A faithful, picture-free copy of the listing below is required.

○ ○ ○ ○

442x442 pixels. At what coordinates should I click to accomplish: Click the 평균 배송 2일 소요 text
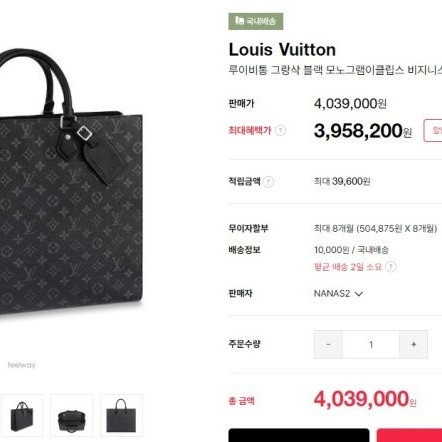[348, 267]
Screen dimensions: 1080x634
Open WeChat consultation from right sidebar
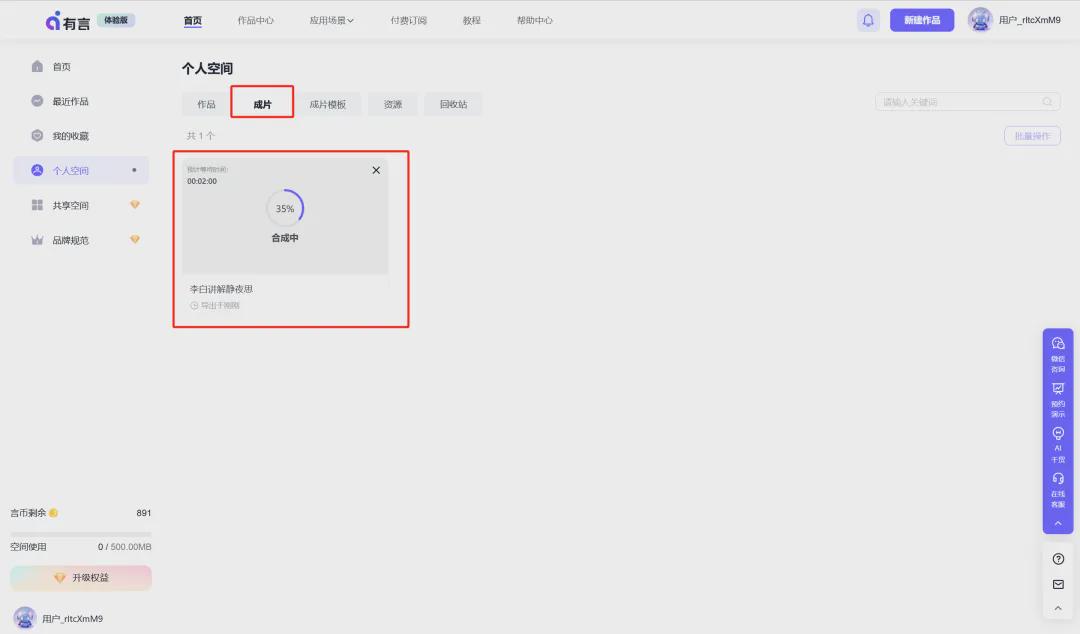click(1057, 348)
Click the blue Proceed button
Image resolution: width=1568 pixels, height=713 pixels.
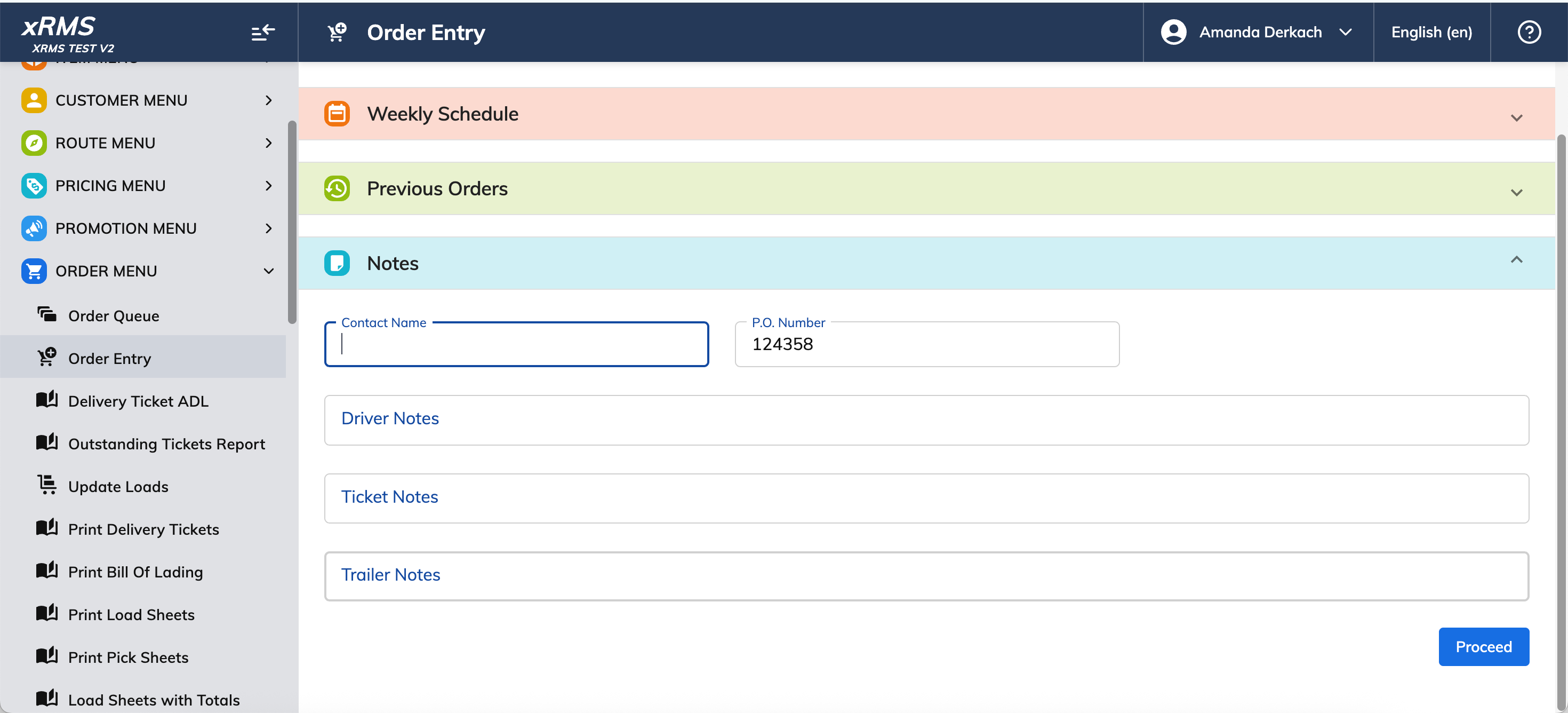(1483, 647)
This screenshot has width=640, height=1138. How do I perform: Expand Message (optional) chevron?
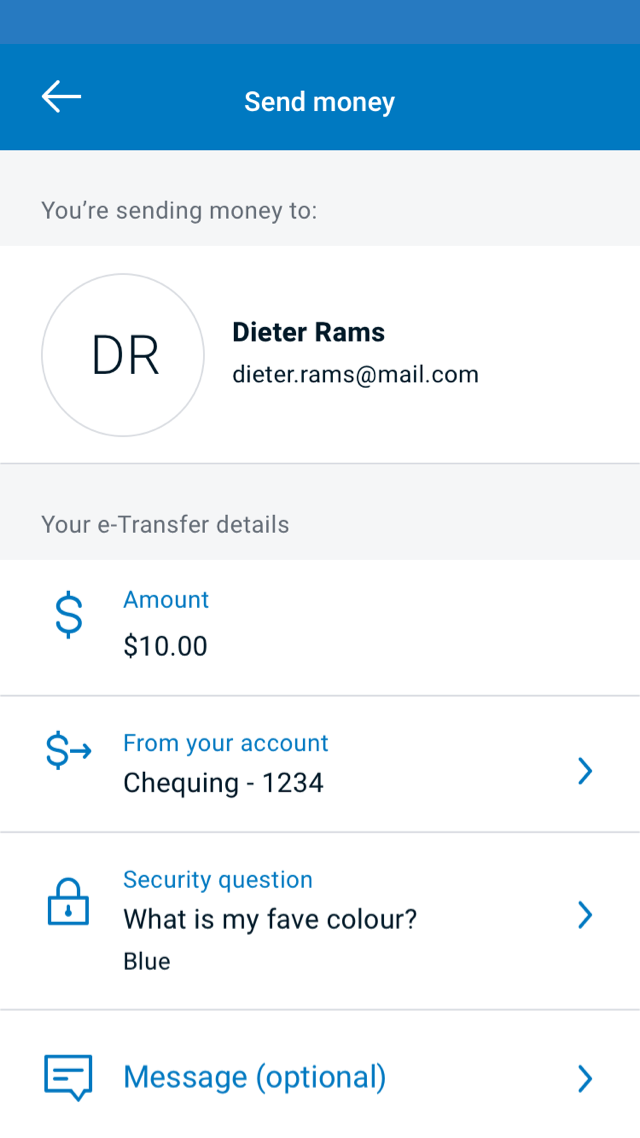pyautogui.click(x=586, y=1078)
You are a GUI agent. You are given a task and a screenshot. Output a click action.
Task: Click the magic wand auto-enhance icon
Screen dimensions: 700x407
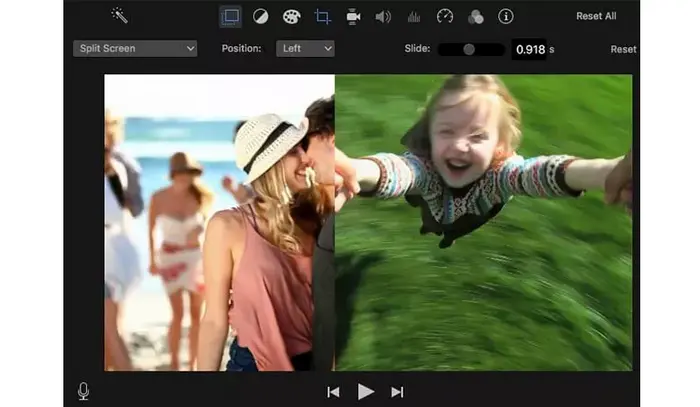[119, 16]
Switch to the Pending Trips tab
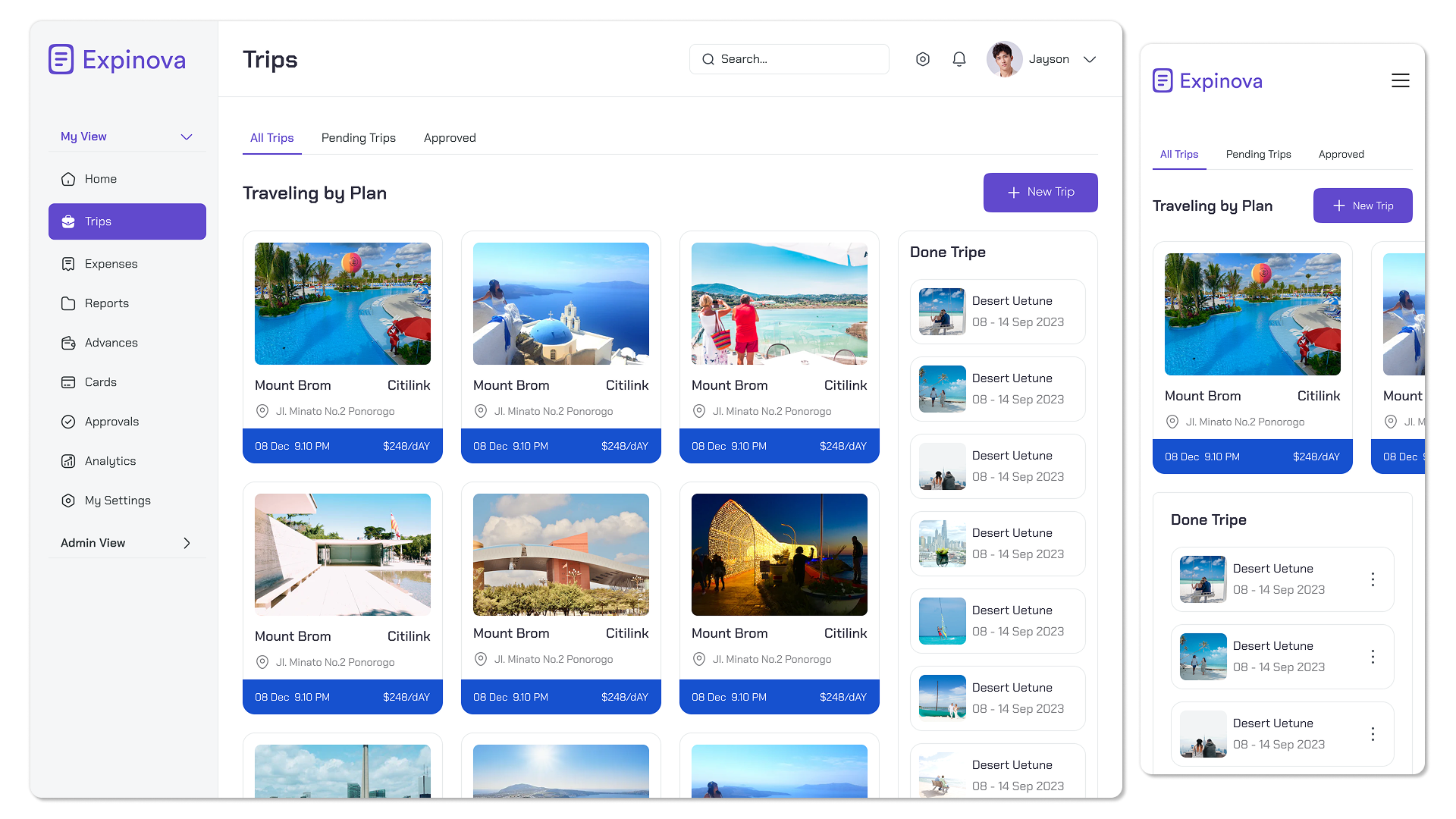Image resolution: width=1456 pixels, height=819 pixels. [x=359, y=138]
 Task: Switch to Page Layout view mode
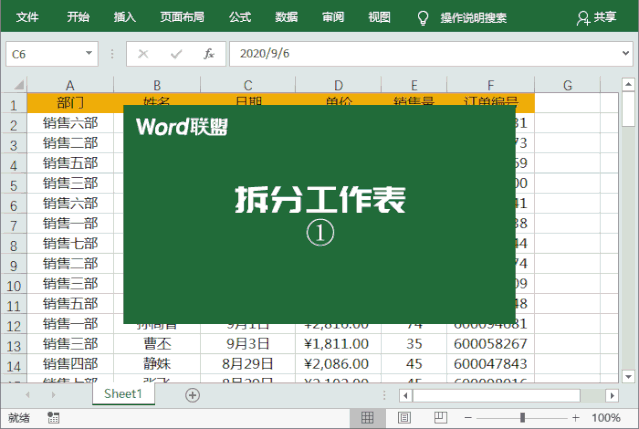point(404,418)
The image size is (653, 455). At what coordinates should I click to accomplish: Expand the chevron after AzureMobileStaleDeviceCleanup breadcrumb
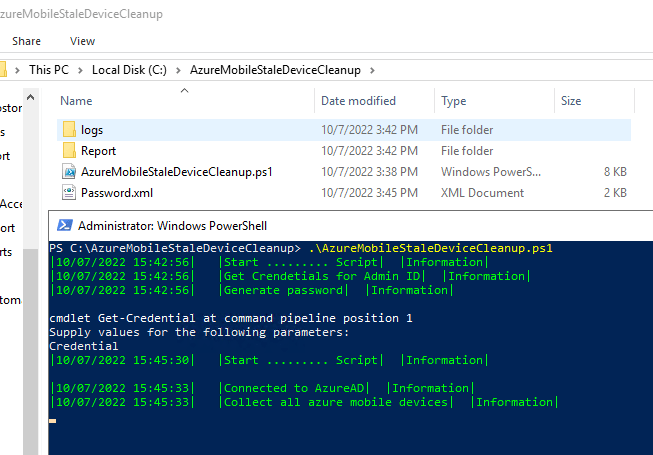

○ ○ ○ ○

TASK SOLUTION:
442x442 pixels. At what coordinates should I click to accomplish: Click the 평균 배송 2일 소요 text
[348, 267]
Screen dimensions: 1080x634
Open WeChat consultation from right sidebar
click(1057, 348)
Click the blue Proceed button
Image resolution: width=1568 pixels, height=713 pixels.
(1483, 647)
This screenshot has width=640, height=1138. How do I perform: Expand Message (optional) chevron?
pyautogui.click(x=586, y=1078)
You are a GUI agent. You are given a task and a screenshot. Output a click action.
Task: Click the magic wand auto-enhance icon
Screen dimensions: 700x407
[119, 16]
Switch to the Pending Trips tab
Image resolution: width=1456 pixels, height=819 pixels. [x=359, y=138]
 Task: Switch to Page Layout view mode
point(404,418)
The image size is (653, 455). At what coordinates should I click to accomplish: Expand the chevron after AzureMobileStaleDeviceCleanup breadcrumb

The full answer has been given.